→ TASK INSTRUCTIONS
Lay out the lines of the listing below as a JSON list of strings, one string per line with blank lines omitted, covering only the line containing "Open the red" through the line containing "I will point(241,405).", both included.

→ LISTED RECORDS
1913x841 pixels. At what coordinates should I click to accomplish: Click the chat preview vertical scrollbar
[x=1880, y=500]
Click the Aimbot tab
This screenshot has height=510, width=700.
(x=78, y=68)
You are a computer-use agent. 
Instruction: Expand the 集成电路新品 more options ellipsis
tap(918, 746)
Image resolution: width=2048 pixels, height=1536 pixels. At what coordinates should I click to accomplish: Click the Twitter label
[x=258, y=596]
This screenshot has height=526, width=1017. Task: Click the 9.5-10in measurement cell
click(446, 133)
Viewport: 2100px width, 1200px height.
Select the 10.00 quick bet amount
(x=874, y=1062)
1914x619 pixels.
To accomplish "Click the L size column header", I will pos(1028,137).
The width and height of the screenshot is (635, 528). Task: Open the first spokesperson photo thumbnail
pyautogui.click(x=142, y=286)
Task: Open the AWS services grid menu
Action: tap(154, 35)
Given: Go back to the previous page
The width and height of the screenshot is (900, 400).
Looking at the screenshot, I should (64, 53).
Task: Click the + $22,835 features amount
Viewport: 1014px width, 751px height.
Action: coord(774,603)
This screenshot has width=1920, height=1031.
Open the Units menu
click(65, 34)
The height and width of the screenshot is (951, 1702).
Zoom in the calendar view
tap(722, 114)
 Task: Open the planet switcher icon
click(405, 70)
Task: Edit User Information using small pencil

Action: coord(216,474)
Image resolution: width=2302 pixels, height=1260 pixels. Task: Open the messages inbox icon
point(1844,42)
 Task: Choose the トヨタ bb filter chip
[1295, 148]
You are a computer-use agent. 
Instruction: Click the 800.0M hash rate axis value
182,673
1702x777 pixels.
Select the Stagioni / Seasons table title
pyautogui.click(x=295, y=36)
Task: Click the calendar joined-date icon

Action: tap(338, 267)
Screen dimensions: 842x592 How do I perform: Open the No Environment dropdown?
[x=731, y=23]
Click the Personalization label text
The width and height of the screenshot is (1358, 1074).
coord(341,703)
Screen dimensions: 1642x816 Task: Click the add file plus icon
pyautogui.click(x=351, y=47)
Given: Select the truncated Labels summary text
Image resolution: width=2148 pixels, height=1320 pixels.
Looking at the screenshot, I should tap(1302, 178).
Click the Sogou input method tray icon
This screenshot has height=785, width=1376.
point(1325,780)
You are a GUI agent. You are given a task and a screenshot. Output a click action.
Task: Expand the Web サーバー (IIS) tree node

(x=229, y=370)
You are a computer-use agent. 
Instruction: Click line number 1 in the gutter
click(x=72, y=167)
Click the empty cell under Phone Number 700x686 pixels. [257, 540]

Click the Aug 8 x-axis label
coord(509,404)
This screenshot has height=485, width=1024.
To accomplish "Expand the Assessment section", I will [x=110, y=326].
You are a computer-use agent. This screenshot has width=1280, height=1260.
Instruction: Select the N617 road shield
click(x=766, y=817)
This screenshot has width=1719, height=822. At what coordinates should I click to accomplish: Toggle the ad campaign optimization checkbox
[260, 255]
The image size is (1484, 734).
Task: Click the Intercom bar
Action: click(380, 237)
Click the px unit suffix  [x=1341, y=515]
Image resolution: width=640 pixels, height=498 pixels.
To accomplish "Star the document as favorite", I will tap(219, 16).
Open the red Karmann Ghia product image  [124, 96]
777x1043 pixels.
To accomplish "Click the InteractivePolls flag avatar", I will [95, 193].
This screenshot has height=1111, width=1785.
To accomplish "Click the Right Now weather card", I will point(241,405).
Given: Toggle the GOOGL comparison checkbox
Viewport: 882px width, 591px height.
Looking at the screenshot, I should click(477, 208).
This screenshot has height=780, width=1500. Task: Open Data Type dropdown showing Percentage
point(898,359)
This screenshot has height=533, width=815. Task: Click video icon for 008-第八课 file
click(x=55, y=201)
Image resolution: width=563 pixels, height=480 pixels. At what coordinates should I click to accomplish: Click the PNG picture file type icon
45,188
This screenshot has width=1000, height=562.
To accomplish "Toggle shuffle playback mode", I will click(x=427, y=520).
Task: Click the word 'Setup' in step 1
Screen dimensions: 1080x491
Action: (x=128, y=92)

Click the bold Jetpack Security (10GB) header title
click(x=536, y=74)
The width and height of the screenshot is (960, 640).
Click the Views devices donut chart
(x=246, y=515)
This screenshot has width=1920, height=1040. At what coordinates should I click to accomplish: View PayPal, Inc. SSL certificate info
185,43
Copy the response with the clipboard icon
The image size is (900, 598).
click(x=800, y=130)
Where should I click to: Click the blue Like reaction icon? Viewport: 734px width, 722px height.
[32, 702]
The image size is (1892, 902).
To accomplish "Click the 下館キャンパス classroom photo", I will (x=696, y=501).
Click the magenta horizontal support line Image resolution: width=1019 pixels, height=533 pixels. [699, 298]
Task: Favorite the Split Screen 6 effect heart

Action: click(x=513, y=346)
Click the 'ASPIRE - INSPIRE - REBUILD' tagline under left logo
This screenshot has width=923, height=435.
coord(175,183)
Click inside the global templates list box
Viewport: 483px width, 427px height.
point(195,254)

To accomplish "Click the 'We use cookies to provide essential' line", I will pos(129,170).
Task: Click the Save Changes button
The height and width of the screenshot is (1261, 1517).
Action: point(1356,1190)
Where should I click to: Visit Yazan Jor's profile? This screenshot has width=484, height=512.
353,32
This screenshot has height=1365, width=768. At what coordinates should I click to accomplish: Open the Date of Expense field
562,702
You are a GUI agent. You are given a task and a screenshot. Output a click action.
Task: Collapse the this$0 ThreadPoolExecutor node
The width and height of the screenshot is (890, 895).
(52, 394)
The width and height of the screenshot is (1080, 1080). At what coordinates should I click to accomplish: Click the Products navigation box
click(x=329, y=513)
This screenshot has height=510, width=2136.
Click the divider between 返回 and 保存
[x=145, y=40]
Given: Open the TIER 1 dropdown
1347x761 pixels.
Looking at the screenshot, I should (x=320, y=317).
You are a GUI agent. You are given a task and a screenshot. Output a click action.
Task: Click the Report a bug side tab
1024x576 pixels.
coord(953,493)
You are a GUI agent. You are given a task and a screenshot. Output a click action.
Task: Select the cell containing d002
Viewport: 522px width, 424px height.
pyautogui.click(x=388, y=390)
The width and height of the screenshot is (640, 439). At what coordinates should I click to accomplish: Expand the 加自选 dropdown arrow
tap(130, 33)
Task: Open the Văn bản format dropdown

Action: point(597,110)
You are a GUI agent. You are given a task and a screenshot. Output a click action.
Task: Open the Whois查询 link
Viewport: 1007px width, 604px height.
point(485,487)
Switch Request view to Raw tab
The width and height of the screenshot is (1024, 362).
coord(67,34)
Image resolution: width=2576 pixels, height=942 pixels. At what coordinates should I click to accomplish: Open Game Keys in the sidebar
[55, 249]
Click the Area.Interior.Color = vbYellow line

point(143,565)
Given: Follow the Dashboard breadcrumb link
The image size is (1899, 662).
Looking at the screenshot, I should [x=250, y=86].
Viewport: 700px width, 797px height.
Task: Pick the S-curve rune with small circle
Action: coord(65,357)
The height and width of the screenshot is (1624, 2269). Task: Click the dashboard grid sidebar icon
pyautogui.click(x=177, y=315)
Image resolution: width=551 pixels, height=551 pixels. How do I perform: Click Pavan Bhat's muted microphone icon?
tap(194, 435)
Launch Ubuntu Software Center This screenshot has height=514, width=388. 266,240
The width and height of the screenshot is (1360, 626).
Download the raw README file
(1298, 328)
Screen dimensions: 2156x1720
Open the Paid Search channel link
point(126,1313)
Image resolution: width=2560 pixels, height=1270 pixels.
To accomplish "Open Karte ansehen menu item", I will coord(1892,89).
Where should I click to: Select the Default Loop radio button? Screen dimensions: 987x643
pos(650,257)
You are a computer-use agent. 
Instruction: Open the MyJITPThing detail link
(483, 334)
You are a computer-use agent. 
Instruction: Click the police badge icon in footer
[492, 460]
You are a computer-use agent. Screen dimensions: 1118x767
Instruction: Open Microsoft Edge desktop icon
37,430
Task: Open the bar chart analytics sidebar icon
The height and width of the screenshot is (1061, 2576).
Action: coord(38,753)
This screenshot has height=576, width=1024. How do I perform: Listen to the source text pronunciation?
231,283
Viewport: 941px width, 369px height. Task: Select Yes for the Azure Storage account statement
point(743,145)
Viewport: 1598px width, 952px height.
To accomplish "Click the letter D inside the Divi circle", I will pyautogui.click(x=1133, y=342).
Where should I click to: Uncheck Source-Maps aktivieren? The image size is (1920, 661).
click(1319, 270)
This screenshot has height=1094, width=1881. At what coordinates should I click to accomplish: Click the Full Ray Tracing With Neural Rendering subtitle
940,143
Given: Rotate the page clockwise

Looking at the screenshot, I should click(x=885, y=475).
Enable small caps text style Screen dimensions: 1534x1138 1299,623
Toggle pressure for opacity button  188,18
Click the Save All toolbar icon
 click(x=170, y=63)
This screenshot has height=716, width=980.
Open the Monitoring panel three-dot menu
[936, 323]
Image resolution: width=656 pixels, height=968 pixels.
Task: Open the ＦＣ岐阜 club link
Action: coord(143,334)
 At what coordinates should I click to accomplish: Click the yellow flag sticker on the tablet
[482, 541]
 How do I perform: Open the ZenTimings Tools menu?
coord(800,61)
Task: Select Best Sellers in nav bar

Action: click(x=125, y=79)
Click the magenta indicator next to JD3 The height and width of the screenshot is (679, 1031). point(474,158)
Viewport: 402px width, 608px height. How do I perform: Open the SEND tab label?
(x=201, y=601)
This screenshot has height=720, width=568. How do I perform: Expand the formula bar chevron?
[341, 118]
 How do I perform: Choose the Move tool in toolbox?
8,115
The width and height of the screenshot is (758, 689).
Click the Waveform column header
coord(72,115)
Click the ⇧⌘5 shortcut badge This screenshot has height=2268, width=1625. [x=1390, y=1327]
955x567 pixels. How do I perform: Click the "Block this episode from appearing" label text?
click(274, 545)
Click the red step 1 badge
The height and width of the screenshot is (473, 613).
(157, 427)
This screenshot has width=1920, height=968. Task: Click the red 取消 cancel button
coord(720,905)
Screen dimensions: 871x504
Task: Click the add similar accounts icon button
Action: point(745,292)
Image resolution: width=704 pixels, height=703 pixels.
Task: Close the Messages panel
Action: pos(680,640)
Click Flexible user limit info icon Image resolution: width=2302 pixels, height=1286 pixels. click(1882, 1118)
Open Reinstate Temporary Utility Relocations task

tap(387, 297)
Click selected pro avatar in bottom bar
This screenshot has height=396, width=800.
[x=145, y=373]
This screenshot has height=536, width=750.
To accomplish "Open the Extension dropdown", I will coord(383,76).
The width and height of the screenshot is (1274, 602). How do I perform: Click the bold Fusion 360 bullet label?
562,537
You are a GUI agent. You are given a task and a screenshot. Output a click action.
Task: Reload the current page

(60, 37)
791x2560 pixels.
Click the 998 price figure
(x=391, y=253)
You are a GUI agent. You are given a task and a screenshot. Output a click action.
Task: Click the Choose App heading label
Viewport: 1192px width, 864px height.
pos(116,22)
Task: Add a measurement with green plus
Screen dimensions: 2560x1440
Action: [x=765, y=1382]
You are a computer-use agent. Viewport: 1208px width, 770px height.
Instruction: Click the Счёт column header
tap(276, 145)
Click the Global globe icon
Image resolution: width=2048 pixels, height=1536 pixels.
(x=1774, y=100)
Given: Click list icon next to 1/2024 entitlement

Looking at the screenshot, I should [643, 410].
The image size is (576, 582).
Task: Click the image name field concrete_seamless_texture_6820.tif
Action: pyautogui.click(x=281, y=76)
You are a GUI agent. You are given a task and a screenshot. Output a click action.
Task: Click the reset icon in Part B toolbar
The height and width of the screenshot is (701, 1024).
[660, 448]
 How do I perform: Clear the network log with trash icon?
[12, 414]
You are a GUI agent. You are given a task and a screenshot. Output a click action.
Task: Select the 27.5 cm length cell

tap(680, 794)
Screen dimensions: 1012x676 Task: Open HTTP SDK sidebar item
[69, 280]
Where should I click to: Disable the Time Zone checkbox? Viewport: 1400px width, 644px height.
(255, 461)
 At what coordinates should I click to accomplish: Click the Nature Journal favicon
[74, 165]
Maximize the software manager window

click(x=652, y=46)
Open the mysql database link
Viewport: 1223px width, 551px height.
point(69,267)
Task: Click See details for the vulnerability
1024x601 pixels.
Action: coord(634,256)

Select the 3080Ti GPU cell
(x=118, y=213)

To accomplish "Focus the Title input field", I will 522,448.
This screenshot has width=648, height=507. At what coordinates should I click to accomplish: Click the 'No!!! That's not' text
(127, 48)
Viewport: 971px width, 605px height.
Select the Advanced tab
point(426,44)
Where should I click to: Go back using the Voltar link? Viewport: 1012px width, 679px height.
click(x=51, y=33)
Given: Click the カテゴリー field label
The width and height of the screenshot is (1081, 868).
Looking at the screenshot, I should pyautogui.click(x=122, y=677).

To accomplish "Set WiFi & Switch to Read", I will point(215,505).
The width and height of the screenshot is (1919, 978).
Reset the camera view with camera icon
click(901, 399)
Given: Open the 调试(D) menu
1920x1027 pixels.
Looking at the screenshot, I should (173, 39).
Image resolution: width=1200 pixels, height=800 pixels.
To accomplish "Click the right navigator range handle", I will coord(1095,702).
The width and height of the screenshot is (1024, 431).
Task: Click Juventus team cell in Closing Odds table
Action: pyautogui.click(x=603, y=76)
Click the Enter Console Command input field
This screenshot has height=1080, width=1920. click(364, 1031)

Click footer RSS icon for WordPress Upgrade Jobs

→ RESULT
[
  "Open the red Karmann Ghia product image  [124, 96]",
  "777x1043 pixels.",
  "To accomplish \"Click the InteractivePolls flag avatar\", I will [95, 193].",
  "This screenshot has height=1111, width=1785.",
  "To accomplish \"Click the Right Now weather card\", I will point(241,405)."
]